» **YOUR INSTRUCTIONS**
"You are a computer-use agent. The" appears in one line of the records below. Output that line and each one after it, exactly, through the last line.

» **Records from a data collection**
━━━━━━━━
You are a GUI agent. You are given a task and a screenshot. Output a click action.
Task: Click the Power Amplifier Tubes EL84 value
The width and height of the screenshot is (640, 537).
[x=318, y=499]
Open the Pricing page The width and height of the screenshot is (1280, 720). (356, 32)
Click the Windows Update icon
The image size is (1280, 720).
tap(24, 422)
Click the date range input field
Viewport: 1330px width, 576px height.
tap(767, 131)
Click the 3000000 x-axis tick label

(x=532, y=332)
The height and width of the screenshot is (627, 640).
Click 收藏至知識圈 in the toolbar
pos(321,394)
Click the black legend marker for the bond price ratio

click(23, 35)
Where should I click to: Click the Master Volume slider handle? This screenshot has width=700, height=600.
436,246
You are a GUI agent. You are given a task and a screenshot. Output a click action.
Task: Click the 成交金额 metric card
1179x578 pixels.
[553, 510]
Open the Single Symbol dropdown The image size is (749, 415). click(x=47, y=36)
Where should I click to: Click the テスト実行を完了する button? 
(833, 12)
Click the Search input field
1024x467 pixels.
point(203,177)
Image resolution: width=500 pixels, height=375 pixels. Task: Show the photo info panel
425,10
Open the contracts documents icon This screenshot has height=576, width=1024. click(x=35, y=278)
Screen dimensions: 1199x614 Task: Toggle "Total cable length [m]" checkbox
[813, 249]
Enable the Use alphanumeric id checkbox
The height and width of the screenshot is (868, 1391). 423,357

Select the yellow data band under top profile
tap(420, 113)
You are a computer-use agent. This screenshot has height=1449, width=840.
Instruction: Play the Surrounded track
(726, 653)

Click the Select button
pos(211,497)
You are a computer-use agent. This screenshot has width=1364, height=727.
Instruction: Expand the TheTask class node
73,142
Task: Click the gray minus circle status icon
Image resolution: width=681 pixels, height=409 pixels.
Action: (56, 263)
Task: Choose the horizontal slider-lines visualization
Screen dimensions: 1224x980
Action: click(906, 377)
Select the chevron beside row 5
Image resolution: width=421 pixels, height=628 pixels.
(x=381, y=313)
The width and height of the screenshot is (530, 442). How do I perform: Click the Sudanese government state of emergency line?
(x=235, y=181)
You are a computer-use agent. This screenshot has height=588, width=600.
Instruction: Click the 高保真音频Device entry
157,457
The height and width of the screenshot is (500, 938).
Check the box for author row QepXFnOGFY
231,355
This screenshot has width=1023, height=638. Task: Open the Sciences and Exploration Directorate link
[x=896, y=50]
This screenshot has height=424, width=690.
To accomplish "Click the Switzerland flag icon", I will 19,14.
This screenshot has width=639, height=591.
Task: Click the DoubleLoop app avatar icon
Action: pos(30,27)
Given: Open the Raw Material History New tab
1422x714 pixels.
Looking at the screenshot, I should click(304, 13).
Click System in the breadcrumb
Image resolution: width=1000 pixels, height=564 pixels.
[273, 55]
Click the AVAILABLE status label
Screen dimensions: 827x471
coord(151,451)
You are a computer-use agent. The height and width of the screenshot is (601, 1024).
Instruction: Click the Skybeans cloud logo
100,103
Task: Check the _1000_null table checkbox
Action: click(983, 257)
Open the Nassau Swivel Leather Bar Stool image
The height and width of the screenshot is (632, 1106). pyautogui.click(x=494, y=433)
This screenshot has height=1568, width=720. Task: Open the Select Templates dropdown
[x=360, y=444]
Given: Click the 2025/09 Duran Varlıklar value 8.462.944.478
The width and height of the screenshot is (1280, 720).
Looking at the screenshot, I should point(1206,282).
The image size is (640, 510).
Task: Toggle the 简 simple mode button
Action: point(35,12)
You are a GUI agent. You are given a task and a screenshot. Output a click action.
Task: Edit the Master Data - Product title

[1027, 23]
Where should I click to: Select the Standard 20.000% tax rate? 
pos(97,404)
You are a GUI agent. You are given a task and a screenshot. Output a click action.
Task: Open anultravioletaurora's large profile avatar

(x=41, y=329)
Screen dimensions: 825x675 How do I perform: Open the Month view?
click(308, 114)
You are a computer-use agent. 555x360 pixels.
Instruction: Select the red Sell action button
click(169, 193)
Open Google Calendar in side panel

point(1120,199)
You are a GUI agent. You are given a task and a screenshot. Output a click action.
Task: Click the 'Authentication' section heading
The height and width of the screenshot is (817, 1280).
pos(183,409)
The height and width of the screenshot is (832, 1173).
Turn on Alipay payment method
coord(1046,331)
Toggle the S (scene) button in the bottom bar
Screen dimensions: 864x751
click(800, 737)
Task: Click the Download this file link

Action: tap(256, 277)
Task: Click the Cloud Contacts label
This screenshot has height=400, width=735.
━━━━━━━━
» **WRITTEN SOLUTION**
You are a computer-use agent. The height and width of the screenshot is (601, 1024).
Instruction: Click the Skybeans cloud logo
100,103
Task: Check the _1000_null table checkbox
Action: click(983, 257)
Open the Nassau Swivel Leather Bar Stool image
The height and width of the screenshot is (632, 1106). pyautogui.click(x=494, y=433)
This screenshot has height=1568, width=720. Task: Open the Select Templates dropdown
[x=360, y=444]
Given: Click the 2025/09 Duran Varlıklar value 8.462.944.478
The width and height of the screenshot is (1280, 720).
Looking at the screenshot, I should point(1206,282).
The image size is (640, 510).
Task: Toggle the 简 simple mode button
Action: point(35,12)
You are a GUI agent. You are given a task and a screenshot. Output a click action.
Task: Edit the Master Data - Product title

[1027, 23]
Where should I click to: Select the Standard 20.000% tax rate? 
pos(97,404)
You are a GUI agent. You are given a task and a screenshot. Output a click action.
Task: Open anultravioletaurora's large profile avatar

(x=41, y=329)
Screen dimensions: 825x675 How do I perform: Open the Month view?
click(308, 114)
You are a computer-use agent. 555x360 pixels.
Instruction: Select the red Sell action button
click(169, 193)
Open Google Calendar in side panel

point(1120,199)
You are a GUI agent. You are given a task and a screenshot. Output a click action.
Task: Click the 'Authentication' section heading
The height and width of the screenshot is (817, 1280).
pos(183,409)
The height and width of the screenshot is (832, 1173).
Turn on Alipay payment method
coord(1046,331)
Toggle the S (scene) button in the bottom bar
Screen dimensions: 864x751
click(800, 737)
Task: Click the Download this file link

Action: tap(256, 277)
Task: Click the Cloud Contacts label
This screenshot has height=400, width=735.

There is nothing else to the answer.